Center for Autism Research and Treatment (CART) under the leadership of nationally recognized metabolic genetic specialist Dr. J. Jay Gargus, UC Irvine professor of physiology & biophysics and professor of pediatrics, the team of researchers have launched an innovative drug discovery platform that unites UC Irvine scientists from diverse areas of study in a common purpose: to develop an effective ASD drug therapy. This multidisciplinary initiative explores the causes and cures of ASD through a broad spectrum of studies ranging from gene function to cell biology to brain function and behavior.
Jean Gehricke, Ph.D., a licensed clinical psychologist and an Associate Professor at the UCI Department of Pediatrics. Dr. Gehricke is well known for his scientific work on the underlying mechanisms of ASD, ADHD and comorbid drug abuse. He has been the Principal Investigator and Co-Investigator on numerous research grants funded by the National Institutes of Health, Autism Speaks, the California Tobacco-Related Disease Research Program, and the Robert Wood Johnson Foundation. Currently, he is expanding this research program by using brain-imaging techniques to better understand complex brain-behavior interactions. In addition, Dr. Gehricke is developing novel behavioral interventions, which include play therapy and transition services for individuals with ASD.
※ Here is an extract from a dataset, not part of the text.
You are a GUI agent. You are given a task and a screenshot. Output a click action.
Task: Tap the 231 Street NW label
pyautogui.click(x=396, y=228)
Gillian Hayes, Ph.D., Assistant Professor from the Donald Bren School of Information and Computer Science is our Director of Technology Research. She has been participating in research regarding how technology can assist children and families impacted by autism and have begun providing parent workshops at our center. She will participate in the broader teaching efforts of our center as well as helping us create and/or develop partnerships for clinical technology services.
Erik Linstead, PhD., Assistant Professor of Computer Science and Software Engineering and director of the undergraduate computing programs in the Schmid College of Science and Technology at Chapman University is our Associate Director of Technology Research. Projects in his lab span the areas of deep learning, mobile computing, predictive analytics, and virtual reality. Erik holds a courtesy appointment in the Department of Pediatrics at UC, Irvine, and serves on the board of directors for Autism Research Group (ARG).
We hope you’ll consider participating in a local or national research project that can help us create and disseminate new and more effective treatments for our children. Your decision to participate in any study is completely voluntary and will not affect your child’s care at our center.